Politik als Kampf: Orbáns Strategie der Verfeindung

Der ungarische Ministerpräsident Viktor Orbán während des Treffens der Staatsoberhäupter der Visegrad-Gruppe in Katowice / Polen, 30. Juni 2021 (IMAGO / NurPhoto)

Bild: Der ungarische Ministerpräsident Viktor Orbán während des Treffens der Staatsoberhäupter der Visegrad-Gruppe in Katowice / Polen, 30. Juni 2021 (IMAGO / NurPhoto)

In die Farben des Regenbogens wollte die Stadt München das dortige Stadion beim letzten EM-Gruppenspiel der deutschen Nationalmannschaft gegen Ungarn am 23. Juni tauchen – und so gegen ein neues ungarisches Gesetz protestieren, das LGBTQI-Personen diskriminiert. Als der europäische Fußballverband UEFA die Farbgebung jedoch als „politisches Symbol“ verbot, sprangen Berlin und andere deutsche Städte in die Bresche und schalteten die Regenbogenbeleuchtung ein. Die ungarischen Städte antworteten postwendend – und ließen an den Stadien die Nationalfarben erstrahlen.

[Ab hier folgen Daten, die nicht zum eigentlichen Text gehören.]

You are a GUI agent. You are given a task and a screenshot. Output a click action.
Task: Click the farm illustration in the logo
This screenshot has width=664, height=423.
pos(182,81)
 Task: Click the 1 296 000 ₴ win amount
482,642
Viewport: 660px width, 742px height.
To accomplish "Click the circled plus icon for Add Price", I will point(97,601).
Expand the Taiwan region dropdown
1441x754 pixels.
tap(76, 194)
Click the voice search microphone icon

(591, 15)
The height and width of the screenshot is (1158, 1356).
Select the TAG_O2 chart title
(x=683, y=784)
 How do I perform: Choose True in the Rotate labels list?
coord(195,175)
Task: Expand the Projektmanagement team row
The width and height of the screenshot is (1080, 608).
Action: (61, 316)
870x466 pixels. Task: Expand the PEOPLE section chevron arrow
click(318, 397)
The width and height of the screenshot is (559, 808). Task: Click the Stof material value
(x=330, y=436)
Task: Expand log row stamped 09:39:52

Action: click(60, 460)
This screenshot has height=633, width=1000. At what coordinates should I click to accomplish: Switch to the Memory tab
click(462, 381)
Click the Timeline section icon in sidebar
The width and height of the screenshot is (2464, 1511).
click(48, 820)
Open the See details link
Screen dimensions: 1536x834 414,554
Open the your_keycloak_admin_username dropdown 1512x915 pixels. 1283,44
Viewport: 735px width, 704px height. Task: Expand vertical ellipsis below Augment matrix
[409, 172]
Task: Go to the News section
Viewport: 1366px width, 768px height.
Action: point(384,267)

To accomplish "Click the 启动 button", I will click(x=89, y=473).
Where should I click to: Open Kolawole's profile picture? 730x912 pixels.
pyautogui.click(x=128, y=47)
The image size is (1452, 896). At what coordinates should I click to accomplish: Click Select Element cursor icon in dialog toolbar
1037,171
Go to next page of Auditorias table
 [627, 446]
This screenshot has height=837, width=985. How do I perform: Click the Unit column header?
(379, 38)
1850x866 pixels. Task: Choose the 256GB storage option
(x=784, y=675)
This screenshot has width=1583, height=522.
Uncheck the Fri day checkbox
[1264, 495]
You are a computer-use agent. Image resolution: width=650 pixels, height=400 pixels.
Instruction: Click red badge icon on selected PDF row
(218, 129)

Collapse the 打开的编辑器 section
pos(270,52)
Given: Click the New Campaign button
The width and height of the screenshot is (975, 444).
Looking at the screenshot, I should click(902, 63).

Doch nicht nur die Stadien tragen verschiedene Farben, vielmehr scheint die ganze EU in zwei Lager geteilt. Die Grenze verläuft dabei so klar wie seit 1989 nicht mehr – zwischen Ost und West. Während auf dem Brüsseler EU-Gipfel am 22. Juni alle westeuropäischen Regierungschefs in einer gemeinsamen Erklärung das neue ungarische Gesetz verurteilten, enthielten sich – mit Ausnahme der baltischen Staaten – die Osteuropäer und unterstützten Budapest moralisch.[1] Der niederländische Ministerpräsident Mark Rutte legte Ungarn gar gänzlich undiplomatisch den EU-Austritt nahe, woraufhin ihm die dortige Regierung eine koloniale Haltung vorwarf.